ECLI:NL:CRVB:2020:3322
Centrale Raad van Beroep
- Hoger beroep
- Rechtspraak.nl
Beëindiging van ZW-uitkering wegens hersteldverklaring en geschiktheid voor geselecteerde functies
In deze zaak heeft de Centrale Raad van Beroep op 23 december 2020 uitspraak gedaan in hoger beroep over de beëindiging van de Ziektewet (ZW)-uitkering van appellant. Appellant, die zich op 18 juni 2015 ziek had gemeld met hartklachten, ontving aanvankelijk een uitkering op grond van de Werkloosheidswet (WW), maar werd later overgezet naar de ZW. Na een verzekeringsgeneeskundig en arbeidskundig onderzoek heeft het Uitvoeringsinstituut werknemersverzekeringen (Uwv) de ZW-uitkering per 5 juni 2018 beëindigd, omdat appellant weer in staat werd geacht om de functies te vervullen die in het kader van de eerstejaars ZW-beoordeling (EZWb) waren geselecteerd.
De rechtbank Midden-Nederland had het beroep van appellant tegen het besluit van het Uwv ongegrond verklaard. In hoger beroep voerde appellant aan dat de verzekeringsarts bezwaar en beroep zijn hartklachten niet juist had beoordeeld en dat er onvoldoende rekening was gehouden met zijn duim- en elleboogklachten. Hij verwees naar medische verklaringen en verzocht om de benoeming van een deskundige. Het Uwv verzocht de uitspraak van de rechtbank te bevestigen.

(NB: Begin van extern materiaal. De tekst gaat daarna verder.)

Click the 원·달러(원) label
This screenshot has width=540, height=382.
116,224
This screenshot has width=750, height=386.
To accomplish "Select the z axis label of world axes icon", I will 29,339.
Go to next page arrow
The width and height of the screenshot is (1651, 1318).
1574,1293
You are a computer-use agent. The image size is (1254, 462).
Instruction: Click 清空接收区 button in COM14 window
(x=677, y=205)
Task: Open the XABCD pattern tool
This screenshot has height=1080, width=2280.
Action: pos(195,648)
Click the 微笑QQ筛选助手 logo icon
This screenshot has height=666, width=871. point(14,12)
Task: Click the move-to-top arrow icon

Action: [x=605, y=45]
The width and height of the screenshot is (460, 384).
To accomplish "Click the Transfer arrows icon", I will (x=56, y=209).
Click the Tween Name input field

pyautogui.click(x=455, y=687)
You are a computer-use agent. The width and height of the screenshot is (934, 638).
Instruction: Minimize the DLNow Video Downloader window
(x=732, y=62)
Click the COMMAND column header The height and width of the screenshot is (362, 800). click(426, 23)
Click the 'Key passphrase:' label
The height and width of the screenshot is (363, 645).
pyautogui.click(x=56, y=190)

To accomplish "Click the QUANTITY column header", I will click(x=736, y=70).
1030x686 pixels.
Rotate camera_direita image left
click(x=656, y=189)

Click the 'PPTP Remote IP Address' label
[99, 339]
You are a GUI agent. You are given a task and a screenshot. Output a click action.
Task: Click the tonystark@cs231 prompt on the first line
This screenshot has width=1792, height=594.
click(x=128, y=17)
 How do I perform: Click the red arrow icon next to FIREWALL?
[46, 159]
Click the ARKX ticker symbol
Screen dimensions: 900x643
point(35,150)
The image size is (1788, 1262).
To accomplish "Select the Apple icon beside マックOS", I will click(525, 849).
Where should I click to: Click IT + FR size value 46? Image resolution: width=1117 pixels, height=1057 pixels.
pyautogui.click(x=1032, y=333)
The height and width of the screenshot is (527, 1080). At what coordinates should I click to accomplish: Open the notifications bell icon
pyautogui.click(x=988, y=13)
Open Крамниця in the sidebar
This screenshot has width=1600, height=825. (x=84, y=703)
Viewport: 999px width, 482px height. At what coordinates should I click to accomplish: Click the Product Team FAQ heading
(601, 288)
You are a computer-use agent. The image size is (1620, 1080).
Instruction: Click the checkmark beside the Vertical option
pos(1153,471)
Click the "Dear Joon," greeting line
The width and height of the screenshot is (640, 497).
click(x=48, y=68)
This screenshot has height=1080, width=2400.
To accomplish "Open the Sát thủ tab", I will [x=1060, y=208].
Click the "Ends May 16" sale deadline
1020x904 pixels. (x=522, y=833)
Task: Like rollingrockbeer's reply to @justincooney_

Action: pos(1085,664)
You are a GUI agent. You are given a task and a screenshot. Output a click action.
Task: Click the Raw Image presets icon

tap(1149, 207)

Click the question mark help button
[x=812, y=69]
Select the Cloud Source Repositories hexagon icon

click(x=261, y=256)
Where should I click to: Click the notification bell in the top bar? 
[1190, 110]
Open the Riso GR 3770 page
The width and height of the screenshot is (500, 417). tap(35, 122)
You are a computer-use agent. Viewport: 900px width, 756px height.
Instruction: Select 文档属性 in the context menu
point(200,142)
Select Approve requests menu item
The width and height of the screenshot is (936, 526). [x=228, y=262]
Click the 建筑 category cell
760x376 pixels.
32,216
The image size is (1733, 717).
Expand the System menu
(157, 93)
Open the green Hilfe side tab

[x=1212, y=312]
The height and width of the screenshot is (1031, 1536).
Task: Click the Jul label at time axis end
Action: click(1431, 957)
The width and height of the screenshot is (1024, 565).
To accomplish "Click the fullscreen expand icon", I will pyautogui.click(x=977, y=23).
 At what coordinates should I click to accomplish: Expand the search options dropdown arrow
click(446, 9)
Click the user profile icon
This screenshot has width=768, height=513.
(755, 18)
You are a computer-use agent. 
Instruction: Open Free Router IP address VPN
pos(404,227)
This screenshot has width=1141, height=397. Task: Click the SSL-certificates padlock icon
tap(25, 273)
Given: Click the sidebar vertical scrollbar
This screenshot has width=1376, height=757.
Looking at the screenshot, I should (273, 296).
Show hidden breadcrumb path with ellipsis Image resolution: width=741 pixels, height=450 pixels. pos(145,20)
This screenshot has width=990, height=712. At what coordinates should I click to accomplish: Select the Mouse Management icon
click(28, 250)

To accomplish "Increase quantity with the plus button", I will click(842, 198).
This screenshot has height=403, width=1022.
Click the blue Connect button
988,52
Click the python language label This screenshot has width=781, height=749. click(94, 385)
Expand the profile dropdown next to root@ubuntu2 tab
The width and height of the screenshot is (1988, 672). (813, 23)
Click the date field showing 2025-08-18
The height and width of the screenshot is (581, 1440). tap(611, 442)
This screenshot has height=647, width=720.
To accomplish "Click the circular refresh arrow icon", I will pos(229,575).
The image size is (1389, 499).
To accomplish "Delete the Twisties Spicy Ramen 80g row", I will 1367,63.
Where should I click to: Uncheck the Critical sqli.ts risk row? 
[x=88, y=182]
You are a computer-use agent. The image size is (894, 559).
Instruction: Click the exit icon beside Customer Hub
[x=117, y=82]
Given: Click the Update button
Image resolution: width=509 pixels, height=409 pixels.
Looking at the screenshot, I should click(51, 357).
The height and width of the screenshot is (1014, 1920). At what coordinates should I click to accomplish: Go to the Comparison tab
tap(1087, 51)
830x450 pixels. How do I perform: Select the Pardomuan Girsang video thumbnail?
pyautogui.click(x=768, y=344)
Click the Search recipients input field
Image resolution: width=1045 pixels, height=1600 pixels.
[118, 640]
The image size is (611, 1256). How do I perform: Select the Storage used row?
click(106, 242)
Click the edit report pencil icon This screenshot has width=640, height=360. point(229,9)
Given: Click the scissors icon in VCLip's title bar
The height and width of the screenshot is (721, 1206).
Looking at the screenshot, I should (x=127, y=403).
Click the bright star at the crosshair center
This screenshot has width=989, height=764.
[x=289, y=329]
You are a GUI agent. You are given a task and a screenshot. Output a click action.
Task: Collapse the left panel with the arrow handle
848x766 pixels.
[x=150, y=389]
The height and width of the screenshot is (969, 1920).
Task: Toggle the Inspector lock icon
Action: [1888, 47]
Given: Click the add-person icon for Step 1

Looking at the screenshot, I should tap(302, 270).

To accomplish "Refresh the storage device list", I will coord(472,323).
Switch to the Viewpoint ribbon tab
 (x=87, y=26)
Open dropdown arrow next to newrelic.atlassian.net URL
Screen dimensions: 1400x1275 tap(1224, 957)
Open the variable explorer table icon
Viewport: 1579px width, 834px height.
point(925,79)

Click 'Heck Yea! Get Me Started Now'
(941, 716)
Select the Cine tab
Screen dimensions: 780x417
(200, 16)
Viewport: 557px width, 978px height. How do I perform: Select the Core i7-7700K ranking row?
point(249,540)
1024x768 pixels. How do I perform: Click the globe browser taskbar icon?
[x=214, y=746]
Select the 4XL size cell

De Centrale Raad van Beroep oordeelde dat de gronden van appellant in hoger beroep in essentie een herhaling waren van zijn eerdere argumenten. De Raad onderschreef de overwegingen van de rechtbank en concludeerde dat er geen aanleiding was om te twijfelen aan de juistheid van het bestreden besluit. De Raad stelde vast dat appellant medisch niet beperkt was in de geselecteerde functies en dat er geen noodzaak was voor het benoemen van een deskundige. De uitspraak van de rechtbank werd bevestigd en er werd geen veroordeling in proceskosten uitgesproken.